MATERIAL PROVIDED
-.-.-
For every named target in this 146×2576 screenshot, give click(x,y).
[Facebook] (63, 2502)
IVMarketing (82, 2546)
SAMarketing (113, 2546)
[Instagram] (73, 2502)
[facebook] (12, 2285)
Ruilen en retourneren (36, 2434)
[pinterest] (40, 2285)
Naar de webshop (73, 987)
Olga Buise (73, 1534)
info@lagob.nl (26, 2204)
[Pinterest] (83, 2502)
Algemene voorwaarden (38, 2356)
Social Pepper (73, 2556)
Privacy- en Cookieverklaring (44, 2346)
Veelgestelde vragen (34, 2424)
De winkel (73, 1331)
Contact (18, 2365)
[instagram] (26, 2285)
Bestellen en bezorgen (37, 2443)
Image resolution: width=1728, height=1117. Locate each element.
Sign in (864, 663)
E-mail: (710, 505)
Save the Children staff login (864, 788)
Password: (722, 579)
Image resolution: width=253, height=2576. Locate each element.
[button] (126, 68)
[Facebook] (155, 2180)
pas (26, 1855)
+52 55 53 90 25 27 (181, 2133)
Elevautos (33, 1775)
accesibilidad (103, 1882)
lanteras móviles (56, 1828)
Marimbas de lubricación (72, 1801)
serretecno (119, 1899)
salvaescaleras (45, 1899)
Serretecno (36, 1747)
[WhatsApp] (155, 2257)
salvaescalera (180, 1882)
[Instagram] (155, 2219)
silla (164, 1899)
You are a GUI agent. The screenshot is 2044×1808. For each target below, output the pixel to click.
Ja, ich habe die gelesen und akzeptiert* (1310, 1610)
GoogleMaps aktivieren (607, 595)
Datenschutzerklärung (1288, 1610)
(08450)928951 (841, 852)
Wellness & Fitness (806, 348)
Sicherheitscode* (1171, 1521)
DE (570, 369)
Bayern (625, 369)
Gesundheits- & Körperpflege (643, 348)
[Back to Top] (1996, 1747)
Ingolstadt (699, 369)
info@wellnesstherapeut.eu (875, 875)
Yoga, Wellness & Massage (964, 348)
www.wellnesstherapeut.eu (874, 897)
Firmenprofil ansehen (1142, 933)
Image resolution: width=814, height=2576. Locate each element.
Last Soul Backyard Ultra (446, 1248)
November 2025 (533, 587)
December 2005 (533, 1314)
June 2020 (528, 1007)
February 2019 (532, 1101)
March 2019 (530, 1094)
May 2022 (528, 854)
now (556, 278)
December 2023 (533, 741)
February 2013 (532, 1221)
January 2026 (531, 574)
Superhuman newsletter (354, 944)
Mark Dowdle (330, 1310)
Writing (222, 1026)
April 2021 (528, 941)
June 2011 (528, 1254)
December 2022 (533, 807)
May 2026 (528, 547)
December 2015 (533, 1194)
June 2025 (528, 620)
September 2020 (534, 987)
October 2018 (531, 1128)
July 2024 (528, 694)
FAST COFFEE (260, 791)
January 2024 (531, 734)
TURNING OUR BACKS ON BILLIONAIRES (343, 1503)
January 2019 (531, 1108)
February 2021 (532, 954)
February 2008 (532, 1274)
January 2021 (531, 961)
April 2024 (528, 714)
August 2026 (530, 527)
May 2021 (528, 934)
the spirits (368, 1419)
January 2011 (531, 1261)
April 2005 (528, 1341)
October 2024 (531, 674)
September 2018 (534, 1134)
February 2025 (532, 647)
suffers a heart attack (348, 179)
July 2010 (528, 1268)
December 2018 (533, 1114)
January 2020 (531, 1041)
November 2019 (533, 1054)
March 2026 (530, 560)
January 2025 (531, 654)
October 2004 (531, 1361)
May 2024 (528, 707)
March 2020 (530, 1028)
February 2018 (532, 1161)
-.-.-
YOUR ASSIGNMENT
Each line of the data is to be output exactly, with none skipped.

EXERCISE ANSWER
For every named target in this 146×2576 screenshot, give click(x,y).
[Facebook] (63, 2502)
IVMarketing (82, 2546)
SAMarketing (113, 2546)
[Instagram] (73, 2502)
[facebook] (12, 2285)
Ruilen en retourneren (36, 2434)
[pinterest] (40, 2285)
Naar de webshop (73, 987)
Olga Buise (73, 1534)
info@lagob.nl (26, 2204)
[Pinterest] (83, 2502)
Algemene voorwaarden (38, 2356)
Social Pepper (73, 2556)
Privacy- en Cookieverklaring (44, 2346)
Veelgestelde vragen (34, 2424)
De winkel (73, 1331)
Contact (18, 2365)
[instagram] (26, 2285)
Bestellen en bezorgen (37, 2443)
Image resolution: width=1728, height=1117. Locate each element.
Sign in (864, 663)
E-mail: (710, 505)
Save the Children staff login (864, 788)
Password: (722, 579)
Image resolution: width=253, height=2576. Locate each element.
[button] (126, 68)
[Facebook] (155, 2180)
pas (26, 1855)
+52 55 53 90 25 27 (181, 2133)
Elevautos (33, 1775)
accesibilidad (103, 1882)
lanteras móviles (56, 1828)
Marimbas de lubricación (72, 1801)
serretecno (119, 1899)
salvaescaleras (45, 1899)
Serretecno (36, 1747)
[WhatsApp] (155, 2257)
salvaescalera (180, 1882)
[Instagram] (155, 2219)
silla (164, 1899)
You are a GUI agent. The screenshot is 2044×1808. For each target below, output the pixel to click.
Ja, ich habe die gelesen und akzeptiert* (1310, 1610)
GoogleMaps aktivieren (607, 595)
Datenschutzerklärung (1288, 1610)
(08450)928951 (841, 852)
Wellness & Fitness (806, 348)
Sicherheitscode* (1171, 1521)
DE (570, 369)
Bayern (625, 369)
Gesundheits- & Körperpflege (643, 348)
[Back to Top] (1996, 1747)
Ingolstadt (699, 369)
info@wellnesstherapeut.eu (875, 875)
Yoga, Wellness & Massage (964, 348)
www.wellnesstherapeut.eu (874, 897)
Firmenprofil ansehen (1142, 933)
Image resolution: width=814, height=2576. Locate each element.
Last Soul Backyard Ultra (446, 1248)
November 2025 (533, 587)
December 2005 (533, 1314)
June 2020 (528, 1007)
February 2019 (532, 1101)
March 2019 (530, 1094)
May 2022 (528, 854)
now (556, 278)
December 2023 (533, 741)
February 2013 (532, 1221)
January 2026 (531, 574)
Superhuman newsletter (354, 944)
Mark Dowdle (330, 1310)
Writing (222, 1026)
April 2021 (528, 941)
June 2011 (528, 1254)
December 2022 (533, 807)
May 2026 (528, 547)
December 2015 (533, 1194)
June 2025 (528, 620)
September 2020 (534, 987)
October 2018 (531, 1128)
July 2024 (528, 694)
FAST COFFEE (260, 791)
January 2024 (531, 734)
TURNING OUR BACKS ON BILLIONAIRES (343, 1503)
January 2019 (531, 1108)
February 2021 (532, 954)
February 2008 (532, 1274)
January 2021 (531, 961)
April 2024 (528, 714)
August 2026 (530, 527)
May 2021 (528, 934)
the spirits (368, 1419)
January 2011 (531, 1261)
April 2005 (528, 1341)
October 2024 (531, 674)
September 2018 (534, 1134)
February 2025 (532, 647)
suffers a heart attack (348, 179)
July 2010 (528, 1268)
December 2018 (533, 1114)
January 2020 (531, 1041)
November 2019 (533, 1054)
March 2026 (530, 560)
January 2025 (531, 654)
October 2004 (531, 1361)
May 2024 (528, 707)
March 2020 (530, 1028)
February 2018 (532, 1161)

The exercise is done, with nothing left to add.